(Aim of the task)
In the entries below, find every line holding the string "field" and collect it.

(Source data)

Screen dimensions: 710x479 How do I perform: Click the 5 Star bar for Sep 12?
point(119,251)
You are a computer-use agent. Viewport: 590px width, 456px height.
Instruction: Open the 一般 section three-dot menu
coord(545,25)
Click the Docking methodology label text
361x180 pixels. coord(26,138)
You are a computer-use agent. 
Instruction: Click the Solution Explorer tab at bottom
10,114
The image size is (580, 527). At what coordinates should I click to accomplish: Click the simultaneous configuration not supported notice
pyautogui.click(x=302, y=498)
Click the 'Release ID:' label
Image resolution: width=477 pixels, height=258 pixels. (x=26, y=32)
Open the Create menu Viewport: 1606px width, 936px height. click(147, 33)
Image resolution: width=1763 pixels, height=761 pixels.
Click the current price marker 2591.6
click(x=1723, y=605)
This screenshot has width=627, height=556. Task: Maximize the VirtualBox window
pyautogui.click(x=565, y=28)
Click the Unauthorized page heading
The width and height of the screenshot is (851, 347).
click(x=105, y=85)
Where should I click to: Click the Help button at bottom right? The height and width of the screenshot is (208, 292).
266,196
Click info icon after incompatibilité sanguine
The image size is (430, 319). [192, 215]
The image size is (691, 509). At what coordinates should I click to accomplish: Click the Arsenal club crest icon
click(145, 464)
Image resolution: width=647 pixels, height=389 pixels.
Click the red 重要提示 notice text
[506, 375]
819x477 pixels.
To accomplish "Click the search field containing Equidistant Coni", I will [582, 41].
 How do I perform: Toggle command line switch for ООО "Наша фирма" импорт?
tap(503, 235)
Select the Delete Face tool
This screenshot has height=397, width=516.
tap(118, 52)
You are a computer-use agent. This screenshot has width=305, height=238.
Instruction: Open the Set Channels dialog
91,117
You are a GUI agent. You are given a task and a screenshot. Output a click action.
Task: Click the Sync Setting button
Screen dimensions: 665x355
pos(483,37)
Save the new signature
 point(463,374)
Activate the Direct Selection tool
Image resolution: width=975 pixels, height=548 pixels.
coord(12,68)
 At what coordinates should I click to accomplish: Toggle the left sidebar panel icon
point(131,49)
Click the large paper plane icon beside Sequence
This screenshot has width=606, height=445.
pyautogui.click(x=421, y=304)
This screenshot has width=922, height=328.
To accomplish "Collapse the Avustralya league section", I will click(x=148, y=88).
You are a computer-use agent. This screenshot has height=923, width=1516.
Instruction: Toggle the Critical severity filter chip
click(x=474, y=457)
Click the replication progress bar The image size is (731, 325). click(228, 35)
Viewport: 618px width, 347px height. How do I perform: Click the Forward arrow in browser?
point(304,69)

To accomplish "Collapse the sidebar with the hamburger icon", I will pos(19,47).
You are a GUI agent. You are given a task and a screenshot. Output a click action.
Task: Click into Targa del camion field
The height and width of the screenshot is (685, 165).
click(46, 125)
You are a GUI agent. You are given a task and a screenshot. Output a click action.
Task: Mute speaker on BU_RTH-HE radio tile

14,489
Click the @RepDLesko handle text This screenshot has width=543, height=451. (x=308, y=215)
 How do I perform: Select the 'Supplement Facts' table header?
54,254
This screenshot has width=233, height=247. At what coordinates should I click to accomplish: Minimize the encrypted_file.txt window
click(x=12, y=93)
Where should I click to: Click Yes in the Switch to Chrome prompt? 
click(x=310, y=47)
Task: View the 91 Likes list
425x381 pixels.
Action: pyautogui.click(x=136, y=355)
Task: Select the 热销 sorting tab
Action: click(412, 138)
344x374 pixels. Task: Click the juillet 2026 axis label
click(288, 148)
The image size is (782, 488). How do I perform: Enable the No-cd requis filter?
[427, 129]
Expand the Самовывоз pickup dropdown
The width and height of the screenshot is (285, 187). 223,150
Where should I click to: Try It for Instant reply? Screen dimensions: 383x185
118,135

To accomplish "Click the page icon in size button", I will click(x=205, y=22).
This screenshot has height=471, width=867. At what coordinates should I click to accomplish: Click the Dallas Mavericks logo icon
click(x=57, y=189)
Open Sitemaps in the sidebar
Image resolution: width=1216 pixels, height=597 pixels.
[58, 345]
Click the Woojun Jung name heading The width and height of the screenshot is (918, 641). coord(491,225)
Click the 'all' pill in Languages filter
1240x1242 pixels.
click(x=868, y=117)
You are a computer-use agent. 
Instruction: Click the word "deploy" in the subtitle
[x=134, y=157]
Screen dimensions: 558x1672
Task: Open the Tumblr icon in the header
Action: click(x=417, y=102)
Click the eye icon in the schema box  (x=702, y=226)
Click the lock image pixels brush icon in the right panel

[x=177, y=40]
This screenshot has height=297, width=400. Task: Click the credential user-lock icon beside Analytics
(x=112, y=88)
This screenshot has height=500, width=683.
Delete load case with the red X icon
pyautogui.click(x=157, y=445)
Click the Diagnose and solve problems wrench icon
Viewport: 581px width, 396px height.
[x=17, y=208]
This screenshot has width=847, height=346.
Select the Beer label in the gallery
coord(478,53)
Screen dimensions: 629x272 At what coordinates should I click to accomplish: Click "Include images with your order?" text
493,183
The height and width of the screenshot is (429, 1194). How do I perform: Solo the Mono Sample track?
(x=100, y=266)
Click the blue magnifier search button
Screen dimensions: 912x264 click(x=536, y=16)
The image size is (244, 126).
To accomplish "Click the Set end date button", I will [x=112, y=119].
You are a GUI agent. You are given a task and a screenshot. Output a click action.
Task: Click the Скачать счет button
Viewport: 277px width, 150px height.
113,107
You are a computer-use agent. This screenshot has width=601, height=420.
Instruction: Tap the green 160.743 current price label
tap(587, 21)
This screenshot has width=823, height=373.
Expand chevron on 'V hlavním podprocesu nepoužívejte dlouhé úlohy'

(Result)
To accomplish "Click the search field containing Equidistant Coni", I will [582, 41].
Task: Click into Targa del camion field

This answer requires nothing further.